From Kaggle:
The Global Terrorism Database (GTD) is an open-source database including information on terrorist attacks around the world from 1970 through 2015 (with annual updates planned for the future). The GTD includes systematic data on domestic as well as international terrorist incidents that have occurred during this time period and now includes more than 150,000 cases. The database is maintained by researchers at the National Consortium for the Study of Terrorism and Responses to Terrorism (START), headquartered at the University of Maryland.
Geography: Worldwide
Time period: 1970-2015, except 1993 (2016 in progress, publication expected June 2017)
Unit of analysis: Attack
Variables: >100 variables on location, tactics, perpetrators, targets, and outcomes
Sources: Unclassified media articles (Note: Please interpret changes over time with caution. Global patterns are driven by diverse trends in particular regions, and data collection is influenced by fluctuations in access to media coverage over both time and place.)
Definition of terrorism:
"The threatened or actual use of illegal force and violence by a non-state actor to attain a political, economic, religious, or social goal through fear, coercion, or intimidation."

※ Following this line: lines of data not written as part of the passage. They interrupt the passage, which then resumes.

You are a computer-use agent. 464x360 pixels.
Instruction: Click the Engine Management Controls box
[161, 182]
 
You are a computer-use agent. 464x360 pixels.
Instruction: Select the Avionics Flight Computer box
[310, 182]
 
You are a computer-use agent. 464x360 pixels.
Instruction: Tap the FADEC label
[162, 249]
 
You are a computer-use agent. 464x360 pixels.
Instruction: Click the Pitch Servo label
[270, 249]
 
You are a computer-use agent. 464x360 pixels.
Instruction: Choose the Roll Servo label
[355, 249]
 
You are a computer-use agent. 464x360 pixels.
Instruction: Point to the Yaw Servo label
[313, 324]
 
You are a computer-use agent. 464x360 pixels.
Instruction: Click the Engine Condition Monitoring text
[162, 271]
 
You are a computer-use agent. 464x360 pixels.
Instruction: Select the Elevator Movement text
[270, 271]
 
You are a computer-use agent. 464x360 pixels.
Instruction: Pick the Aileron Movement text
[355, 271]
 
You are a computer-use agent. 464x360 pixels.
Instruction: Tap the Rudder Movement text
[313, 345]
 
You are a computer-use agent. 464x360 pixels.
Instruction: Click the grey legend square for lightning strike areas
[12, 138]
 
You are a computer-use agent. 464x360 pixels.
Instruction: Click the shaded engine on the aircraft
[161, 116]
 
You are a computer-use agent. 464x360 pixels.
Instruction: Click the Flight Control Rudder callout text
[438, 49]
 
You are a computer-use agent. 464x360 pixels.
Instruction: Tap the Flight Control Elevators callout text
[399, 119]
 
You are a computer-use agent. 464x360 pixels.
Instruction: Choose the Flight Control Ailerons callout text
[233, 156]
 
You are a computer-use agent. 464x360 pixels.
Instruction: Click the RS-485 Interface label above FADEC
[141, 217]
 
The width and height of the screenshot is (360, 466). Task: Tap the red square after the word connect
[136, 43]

You will need to make use of the codebook that functions as a data dictionary.
Moreover, this 2007 paper by LaFree (UMD) introduces the dataset very well.
You must download the 28MB zip file, unzip it, and work with the 128MB csv on your machine.

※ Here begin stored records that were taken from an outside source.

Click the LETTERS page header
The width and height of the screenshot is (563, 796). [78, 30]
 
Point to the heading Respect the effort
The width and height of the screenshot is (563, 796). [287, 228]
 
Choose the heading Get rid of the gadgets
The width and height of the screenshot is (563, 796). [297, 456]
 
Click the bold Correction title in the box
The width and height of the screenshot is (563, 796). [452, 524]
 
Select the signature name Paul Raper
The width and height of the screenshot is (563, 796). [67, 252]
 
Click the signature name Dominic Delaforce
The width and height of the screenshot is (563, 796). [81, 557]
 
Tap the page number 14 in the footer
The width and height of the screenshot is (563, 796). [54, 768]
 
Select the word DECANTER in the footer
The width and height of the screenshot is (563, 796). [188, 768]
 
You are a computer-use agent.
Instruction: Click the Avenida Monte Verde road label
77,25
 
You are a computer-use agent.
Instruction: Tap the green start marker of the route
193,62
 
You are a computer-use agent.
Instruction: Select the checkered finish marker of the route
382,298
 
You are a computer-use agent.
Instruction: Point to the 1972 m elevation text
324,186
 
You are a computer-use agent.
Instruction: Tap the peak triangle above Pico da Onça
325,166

In the process of maintaining the GTD, you'll note that the year 1993 has zero recorded instances. Due to the many actors maintaining the dataset, this year has been lost.

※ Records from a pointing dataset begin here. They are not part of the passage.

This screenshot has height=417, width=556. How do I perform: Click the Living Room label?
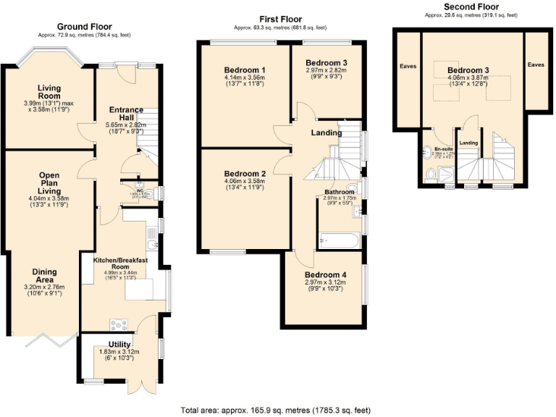[x=49, y=92]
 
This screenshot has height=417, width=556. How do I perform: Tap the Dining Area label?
[x=44, y=277]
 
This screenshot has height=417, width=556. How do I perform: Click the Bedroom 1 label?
[x=244, y=70]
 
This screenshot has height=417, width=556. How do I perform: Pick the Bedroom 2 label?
[x=244, y=174]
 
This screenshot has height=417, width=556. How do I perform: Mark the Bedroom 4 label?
[x=325, y=275]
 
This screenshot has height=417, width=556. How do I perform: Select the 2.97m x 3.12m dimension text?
[x=325, y=283]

Your goal is to impute the number of bombing/explosions that occurred in 1993. (You'll note that even we do not have the answer. That increases our focus on your methods.)
You should gain an understanding of the attacks (focus on attacktype1), their distribution across the world, and their frequency.
Terror attacks are a ripe area of research for Bayesian inference. Given their infrequency, it is (thankfully) difficult for us to assume a high number of samples that approach some normal distribution.
Because of this, we should construct a prior about the amount of terror a given area has seen and update that prior with new information (like a new year of attacks or a contrasting country from within the same region).
You should structure your own test of populations rather than using the above example. If you're unable to setup a different test, brainstorm with your squad in the Slack chat.
You must justify the prior you selected and interpret your results (use credible intervals.) Remember you can attempt to use different priors (but don't "prior hack" to affect your output!)
The year 1993 is missing from our dataset! Given there is a wealth of information across different types of attacks, we will focus analysis on attacktype1 bombings (category 3, as per the codebook)